Print, exactly as written, the line in the entries below that contains "Given: Open the shopping Cart icon" and every line after it up to and including the last. Omit pictures.

(Items from a dataset)
----------------------------------------
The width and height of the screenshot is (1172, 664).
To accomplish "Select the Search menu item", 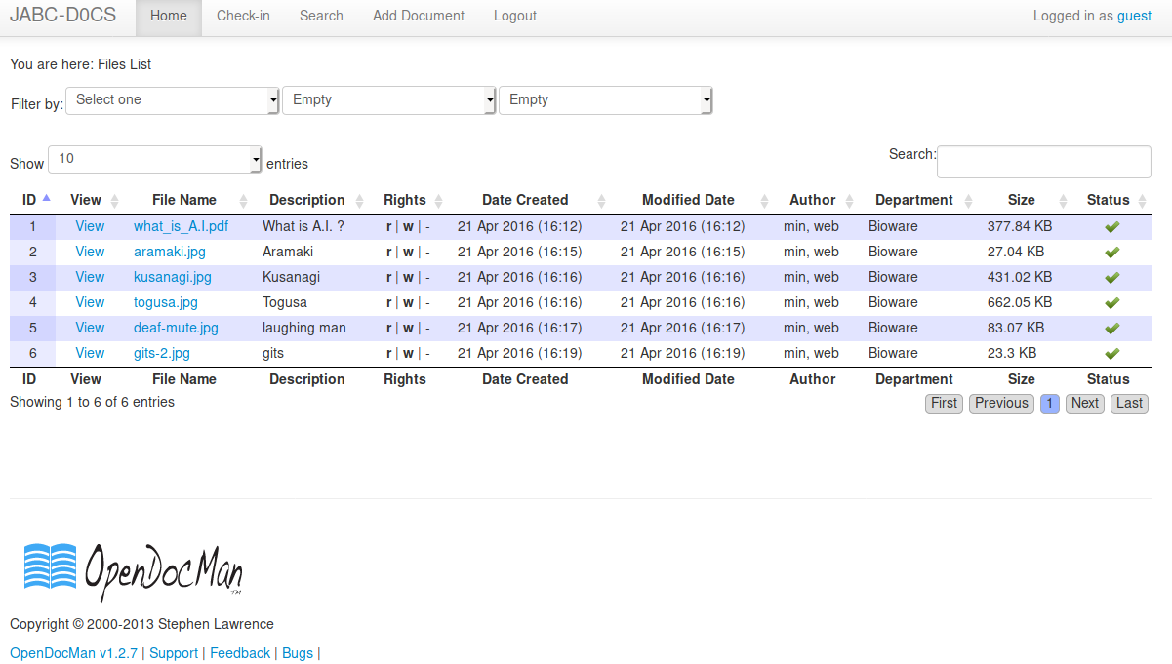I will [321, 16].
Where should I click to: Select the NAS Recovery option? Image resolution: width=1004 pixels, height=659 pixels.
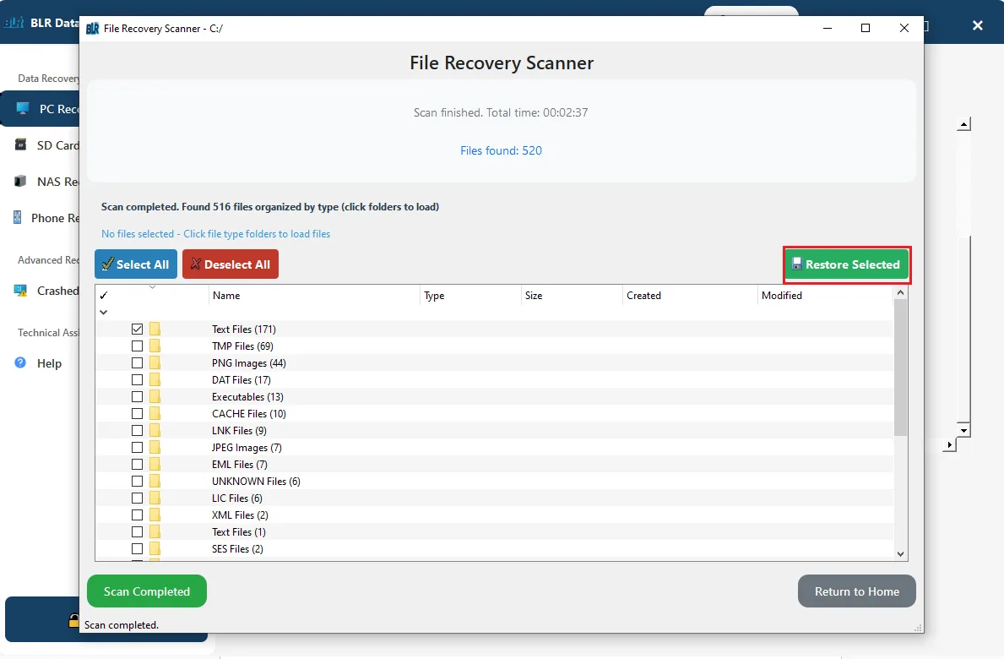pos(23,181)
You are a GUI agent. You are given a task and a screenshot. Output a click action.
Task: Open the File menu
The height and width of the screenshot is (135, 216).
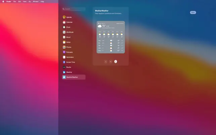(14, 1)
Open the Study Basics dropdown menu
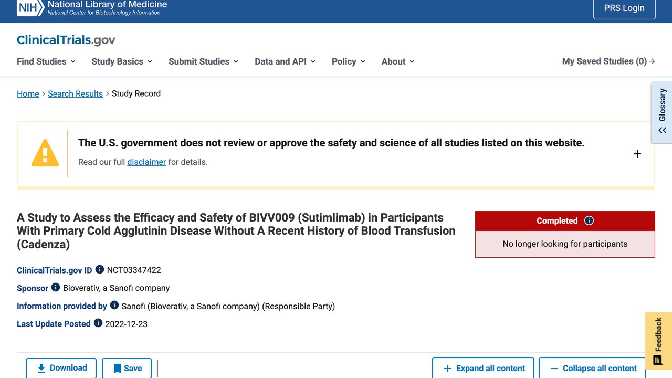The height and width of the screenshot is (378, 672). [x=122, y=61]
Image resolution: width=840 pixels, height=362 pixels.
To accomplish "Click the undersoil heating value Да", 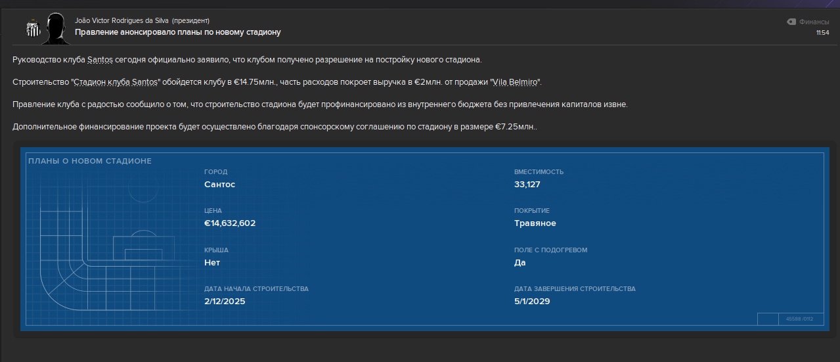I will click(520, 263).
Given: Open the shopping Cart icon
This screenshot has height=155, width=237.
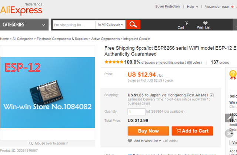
----------------------------------------
[YOUR SOLUTION]
Given: Open the shopping Cart icon
This screenshot has height=155, width=237.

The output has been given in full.